Dataset items:
....................

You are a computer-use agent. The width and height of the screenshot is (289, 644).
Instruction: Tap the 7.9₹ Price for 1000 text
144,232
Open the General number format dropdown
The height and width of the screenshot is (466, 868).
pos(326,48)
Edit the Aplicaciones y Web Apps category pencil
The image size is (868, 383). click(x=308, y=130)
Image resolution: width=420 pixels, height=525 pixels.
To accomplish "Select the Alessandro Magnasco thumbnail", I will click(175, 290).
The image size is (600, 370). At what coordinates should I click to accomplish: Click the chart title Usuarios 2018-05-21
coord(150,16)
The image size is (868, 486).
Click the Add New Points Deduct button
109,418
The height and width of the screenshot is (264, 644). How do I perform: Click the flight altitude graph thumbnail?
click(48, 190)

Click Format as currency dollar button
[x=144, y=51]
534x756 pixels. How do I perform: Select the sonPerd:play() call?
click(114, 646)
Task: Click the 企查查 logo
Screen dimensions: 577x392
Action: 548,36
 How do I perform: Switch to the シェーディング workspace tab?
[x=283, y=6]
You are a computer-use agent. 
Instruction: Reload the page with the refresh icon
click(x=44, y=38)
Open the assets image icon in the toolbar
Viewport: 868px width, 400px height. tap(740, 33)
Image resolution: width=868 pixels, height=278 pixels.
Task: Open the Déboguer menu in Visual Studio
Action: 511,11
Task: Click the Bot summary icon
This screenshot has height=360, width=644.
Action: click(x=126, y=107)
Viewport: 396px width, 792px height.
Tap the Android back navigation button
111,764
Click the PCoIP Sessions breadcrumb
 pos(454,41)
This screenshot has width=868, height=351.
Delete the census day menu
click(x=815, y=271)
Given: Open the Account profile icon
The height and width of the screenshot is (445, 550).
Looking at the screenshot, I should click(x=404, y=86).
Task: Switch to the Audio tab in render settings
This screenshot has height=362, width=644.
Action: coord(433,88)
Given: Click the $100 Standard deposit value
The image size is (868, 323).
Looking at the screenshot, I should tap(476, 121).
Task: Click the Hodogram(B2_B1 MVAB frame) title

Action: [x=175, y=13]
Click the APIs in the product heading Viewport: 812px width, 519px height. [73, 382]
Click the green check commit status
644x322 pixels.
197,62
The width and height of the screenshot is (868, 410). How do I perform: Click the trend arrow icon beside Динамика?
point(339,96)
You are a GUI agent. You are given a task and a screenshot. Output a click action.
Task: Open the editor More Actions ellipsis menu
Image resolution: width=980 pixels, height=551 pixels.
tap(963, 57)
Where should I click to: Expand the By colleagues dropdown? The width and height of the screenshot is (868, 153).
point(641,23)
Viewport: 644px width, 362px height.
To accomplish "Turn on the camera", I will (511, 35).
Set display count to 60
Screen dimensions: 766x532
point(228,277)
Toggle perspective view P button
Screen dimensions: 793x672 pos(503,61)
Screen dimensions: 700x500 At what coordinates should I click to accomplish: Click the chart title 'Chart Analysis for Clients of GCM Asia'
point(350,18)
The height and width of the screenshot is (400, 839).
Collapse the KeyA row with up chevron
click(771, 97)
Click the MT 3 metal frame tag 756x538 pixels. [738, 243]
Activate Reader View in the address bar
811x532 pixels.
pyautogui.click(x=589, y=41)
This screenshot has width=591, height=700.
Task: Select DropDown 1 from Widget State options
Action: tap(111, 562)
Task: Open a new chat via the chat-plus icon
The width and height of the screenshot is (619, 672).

....................

Problem details
Copy out the lines above, from the one holding "Screen dimensions: 766x532" through the final line, with no other lines.

Written solution
Screen dimensions: 766x532
point(228,277)
Toggle perspective view P button
Screen dimensions: 793x672 pos(503,61)
Screen dimensions: 700x500 At what coordinates should I click to accomplish: Click the chart title 'Chart Analysis for Clients of GCM Asia'
point(350,18)
The height and width of the screenshot is (400, 839).
Collapse the KeyA row with up chevron
click(771, 97)
Click the MT 3 metal frame tag 756x538 pixels. [738, 243]
Activate Reader View in the address bar
811x532 pixels.
pyautogui.click(x=589, y=41)
This screenshot has width=591, height=700.
Task: Select DropDown 1 from Widget State options
Action: tap(111, 562)
Task: Open a new chat via the chat-plus icon
The width and height of the screenshot is (619, 672).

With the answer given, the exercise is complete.